A man has just stepped into the spotlight, only to have his own team smash the spotlight? A man has just opened his mouth to speak, only to have others cover it back up?
This use of “infringement” (in launching complaints) is exquisitely apt. It is not “defamation,” not “fabrication,” not “disclosure of commercial secrets,” but the all-purpose “infringement” — much like the Panamanian government used “unconstitutionality” to overturn Li Ka-shing’s table with a single sweep: deploying the vaguest of pretexts to achieve the most precise of ends.
What they want is not a legal victory, but a reset of the narrative to zero. They do not allow any third party to interpret Xu Yangtian’s appearance; they do not allow anyone, outside the corporate line, to discuss the meaning of this RMB 10 billion investment; they do not allow any “uncontrollable” information to circulate. What they want is this: Xu Yangtian’s existence can only be defined by them; Xu Yangtian’s photos can only be released by them; Xu Yangtian’s words can only be interpreted by them.
SHEIN’s PR logic has never really been about “communication,” but about “control.” Some media peers have summed up SHEIN’s PR style this way: no openness, no communication, no explanation — just complaint filing to the bitter end. No matter what you write, if it involves SHEIN, you may well be accused of “infringement.” You discuss whether it is a Chinese company or a Singaporean one? Complaint. You analyze its shareholding structure? Complaint. You repost its financial data? Complaint. They do not explain, do not communicate, do not provide answers; they simply complain — silently, mechanically, and relentlessly.

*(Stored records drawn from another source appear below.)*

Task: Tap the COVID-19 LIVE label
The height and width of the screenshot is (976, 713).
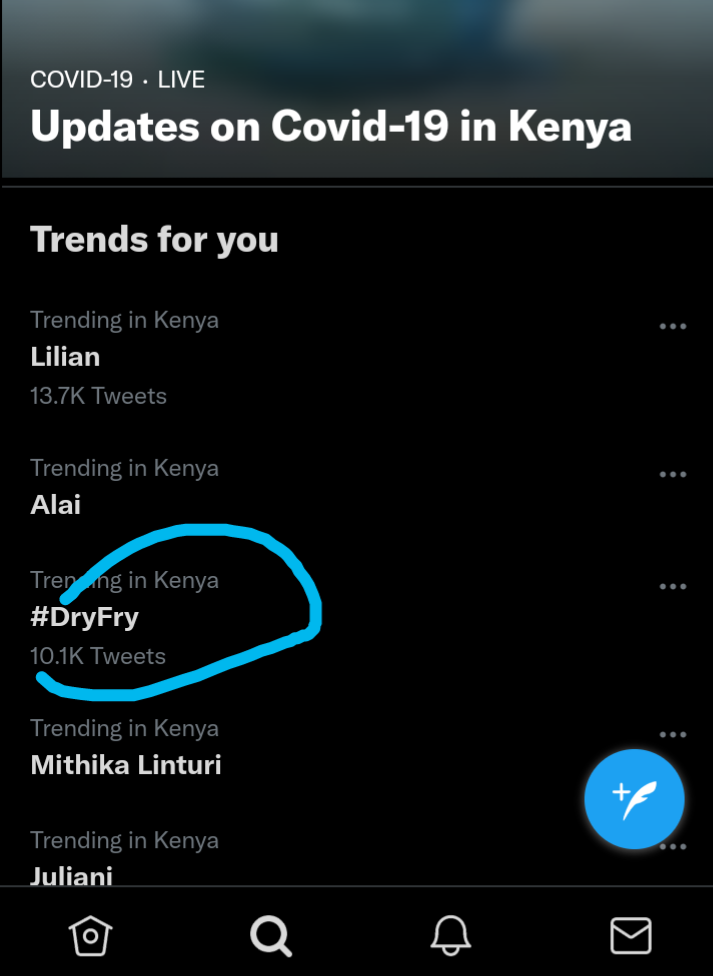Action: click(x=118, y=80)
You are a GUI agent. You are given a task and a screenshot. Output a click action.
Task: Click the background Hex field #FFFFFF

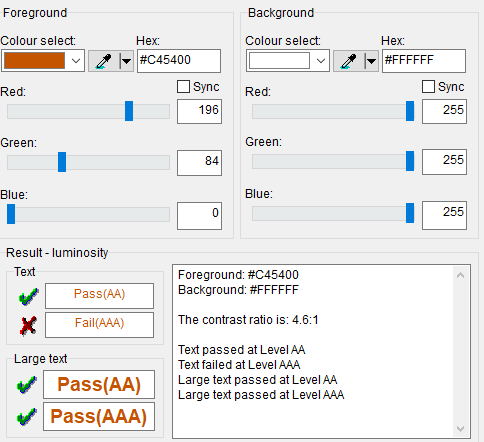pyautogui.click(x=424, y=61)
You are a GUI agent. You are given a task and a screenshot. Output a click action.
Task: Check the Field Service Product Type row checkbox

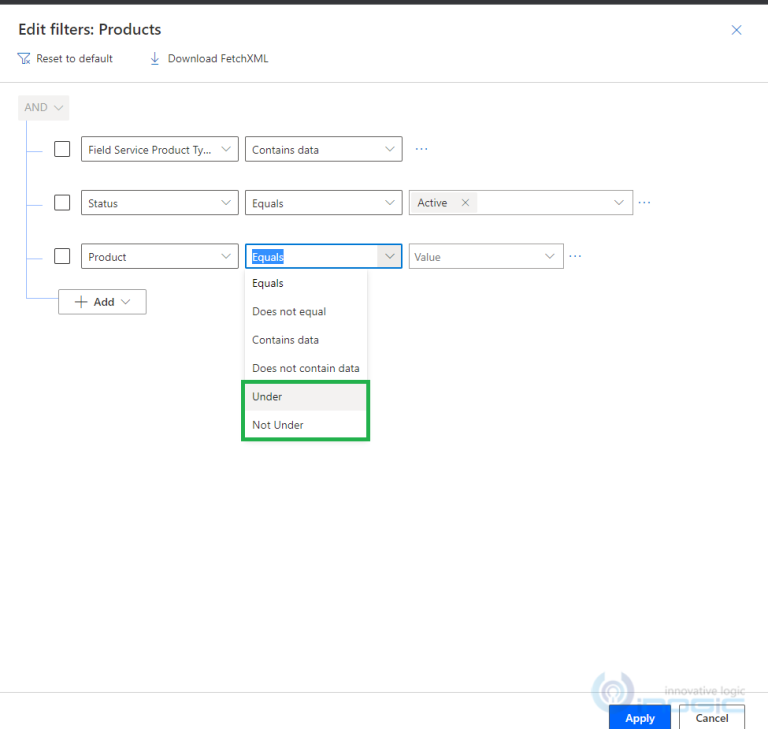[62, 149]
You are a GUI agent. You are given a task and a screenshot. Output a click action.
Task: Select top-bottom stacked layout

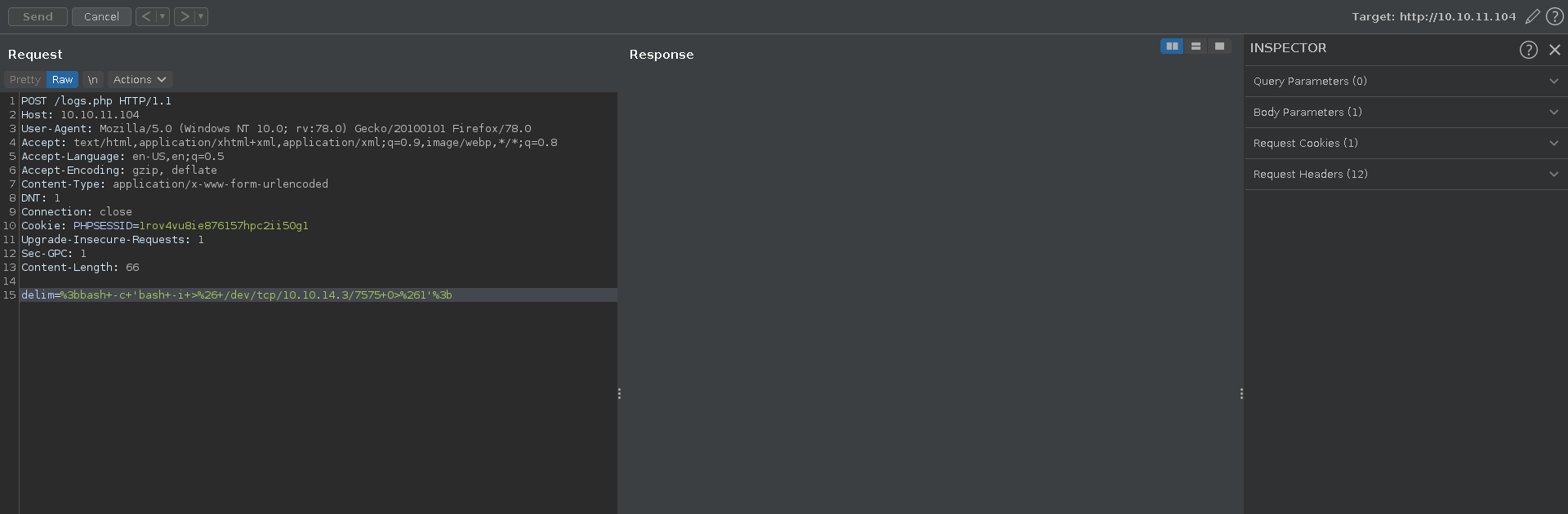click(1196, 47)
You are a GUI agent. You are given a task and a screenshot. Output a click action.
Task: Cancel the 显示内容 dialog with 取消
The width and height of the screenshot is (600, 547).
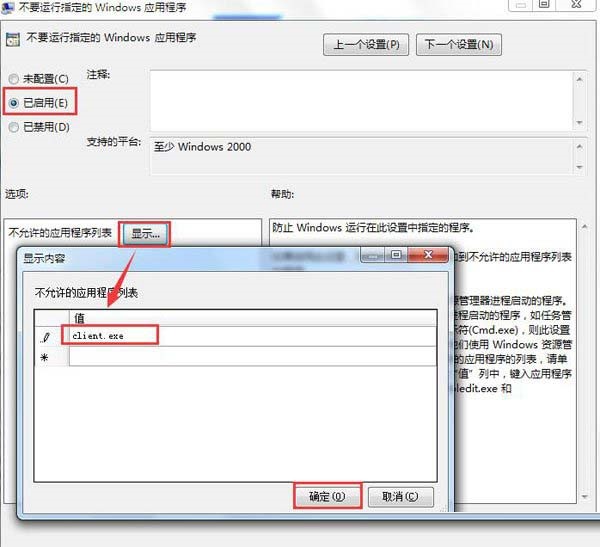coord(400,496)
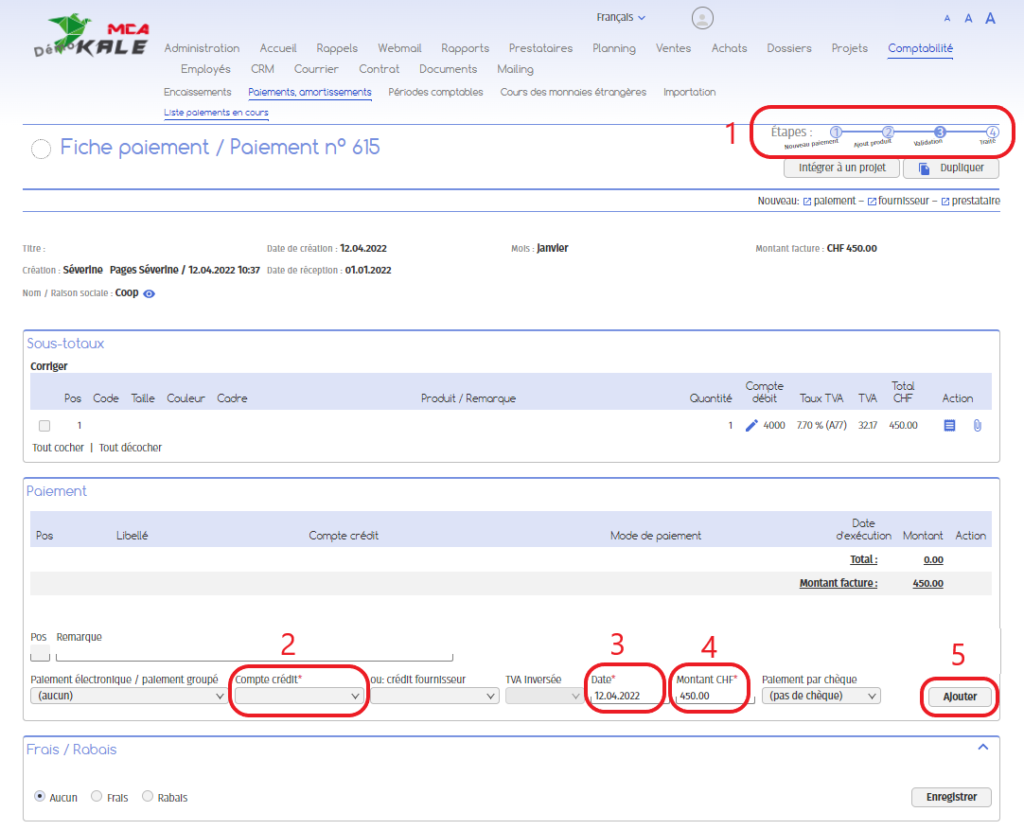Open the Compte crédit dropdown
1024x830 pixels.
coord(298,696)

This is narrative monopoly pushed to the extreme. What they need is not “communication,” but “targeted broadcasting” — letting out only information from official channels, allowing only controllable narratives to exist, preserving only content that admits no ambiguity. Any third-party interpretation, even if it is pure praise, must be deleted so long as it is not written by them. Because in their eyes, uncontrollable praise is more dangerous than controllable criticism.
And that leads to a core question: does Xu Yangtian actually want to be seen?
If he does not, then why make a public appearance? If he does, then why have the reports deleted?
The answer is: he wants to be seen by some people, and not by others; he wants to be seen by specific people, not by everyone. He wants people to see the polished present that he is willing to put on display; what he does not want them to see is the murky and obscure past that emerges under media scrutiny.
His appearance at the Guangdong Provincial High-Quality Development Conference was meant to be seen by the government. The RMB 10 billion investment, the phrase “Guangdong is the root,” the promise of 600,000 jobs — all of this was meant for officials. What he wants is policy endorsement, a pathway to IPO, and a safe harbor amid geopolitical risk.
His disappearance from the internet, by contrast, is meant to make the market forget. He does not want consumers discussing him, does not want the media digging deeper, does not want competitors studying him, and certainly does not want Western regulators keeping him under a spotlight. His aura of mystery is itself a protective shield.